明明齐世长走的极慢,一步一步的,李公公愣是感受到了前所未有的强迫感,冷汗一下溢了出来。他求救地看向静妃,可静妃怎么可能为了一个奴才再跟余水仙争,相反她还有些怨起李公公,要不是他撺掇着,她怎会来此受塗水仙的气。
齐世长没有让别人来一起帮他制住李公公,余水仙也没有。
他们就一同看着,看着李公公在余水仙皇子身份的威慑下极其不甘又只能认命地站在原地等待审判,那种地位上的反差,那种过去辱人者与被辱者身份对调的落差……
李公公是何心理齐世长不知道,他只知道,这一顿掌掴打在李公公脸上,看着他的脸逐渐被自己打红打肿却始终连个屁都不敢放,跟过去他被踩在他脚下掌掴、满心只想着报复回来的愤恨不同,他居然,并没有想象中那么痛快。
余光瞥见颇具皇子威严、气场的塗水仙,小小的身躯立在那仿佛蕴含着无穷大的能量与底气,跟以前只能畏畏缩缩跟在那群渣滓身边欺凌弱小以获得些许扭曲的快感截然不同的气度,齐世长顿时明悟方才的不痛快是从何而来。
他借的,是塗水仙的势。
这口气,与其说是他自己出的,倒不如说是塗水仙替他出的。
可他,更想靠他自己,把以前吃过的苦,受过的辱,一一,加倍,讨回来。
……
静妃从余水仙这边受了气也没闲着,当晚就找着由头去御书房找了老皇帝。
毕竟静妃现在正受宠着,门外侍卫太监总管们没能拦住,只能放静妃进去。
老皇帝见着人也没太大意外,放纵着人娇着娇着娇进怀里,也就这么搂着。
静妃对外趾高气昂,对着老皇帝可是比家猫还要粘人柔软,一看老皇帝脸色正佳心情尚好,便故作姿态地缓缓哀愁伤心了起来,等老皇帝顺势询问起来,就娓娓地将今天余水仙为了一个太监一个下人给她脸色看下马威的事儿统统哭诉了出来。
静妃哭得梨花带雨,伤心委屈,老皇帝却听得兴味盎然,啧啧称奇,还笑着说小十三还挺有脾气,不错不错。
静妃顿时哭得更加委屈。
“成了,朕明日就去趟承恩宫替你说理去。”
“那今儿呢?”静妃抬起婆娑的眼,柔柔地问。
“今儿自然是去你宫里头好好尝尝你做的新点心。
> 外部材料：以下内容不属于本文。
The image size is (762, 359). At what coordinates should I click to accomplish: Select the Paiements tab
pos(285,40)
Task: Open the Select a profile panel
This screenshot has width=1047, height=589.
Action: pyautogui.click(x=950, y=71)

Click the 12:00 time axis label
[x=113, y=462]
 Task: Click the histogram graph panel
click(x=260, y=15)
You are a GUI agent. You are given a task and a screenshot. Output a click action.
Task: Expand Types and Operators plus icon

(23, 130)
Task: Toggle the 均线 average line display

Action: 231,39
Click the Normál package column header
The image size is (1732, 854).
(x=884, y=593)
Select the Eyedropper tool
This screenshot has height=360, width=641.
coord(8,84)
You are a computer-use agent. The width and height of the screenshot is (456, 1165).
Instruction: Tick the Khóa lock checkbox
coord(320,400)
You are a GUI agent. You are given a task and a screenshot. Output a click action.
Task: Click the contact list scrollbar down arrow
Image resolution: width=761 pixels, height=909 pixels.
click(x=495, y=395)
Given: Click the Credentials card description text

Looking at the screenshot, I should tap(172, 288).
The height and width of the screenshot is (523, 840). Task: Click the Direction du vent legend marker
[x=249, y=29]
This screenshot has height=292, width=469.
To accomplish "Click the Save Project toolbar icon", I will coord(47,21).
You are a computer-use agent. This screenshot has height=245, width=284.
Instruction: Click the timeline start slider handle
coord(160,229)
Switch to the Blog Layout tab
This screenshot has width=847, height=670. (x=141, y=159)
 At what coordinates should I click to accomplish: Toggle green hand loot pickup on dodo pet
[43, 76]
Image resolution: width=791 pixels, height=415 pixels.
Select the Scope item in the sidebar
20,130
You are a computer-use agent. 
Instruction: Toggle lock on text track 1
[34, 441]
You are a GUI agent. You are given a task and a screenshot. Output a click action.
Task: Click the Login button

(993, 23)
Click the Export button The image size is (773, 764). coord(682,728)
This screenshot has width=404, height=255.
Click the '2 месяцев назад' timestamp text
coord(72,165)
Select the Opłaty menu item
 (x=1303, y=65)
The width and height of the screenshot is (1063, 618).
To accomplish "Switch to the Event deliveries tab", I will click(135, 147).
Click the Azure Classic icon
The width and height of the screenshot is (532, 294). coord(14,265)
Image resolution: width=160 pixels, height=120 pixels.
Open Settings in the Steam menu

”正帝勾起静妃的下巴,意有所指地一笑。
静妃当即拂了把他的衣襟,娇笑着嗔骂:“皇上可真坏。”
当晚安抚下静妃,正帝隔日一早下了朝便去了承恩宫,摆着兴师问罪的架势来。
皇帝面前,齐世长怎敢继续当余水仙的嘴替,只能低垂着头跟在余水仙身后。
不过这次余水仙倒是一改常态,没再像之前那样,对着正帝怯懦软弱,跟见了狮子的猫崽似的,反倒是忿忿不平地护起犊子来,将自己的软肋、以及正帝想看到的、特意替他打造的那一面人设淋漓尽致地摆在他面前。
第21章
21.
“父皇,您也知道,我自小在西宫长大,也就交到齐世长一个朋友,不管外界怎么看我,只要我有那个权力,我一定护他周全。谁敢动他,如同动我。”余水仙一再向正帝认真表态道。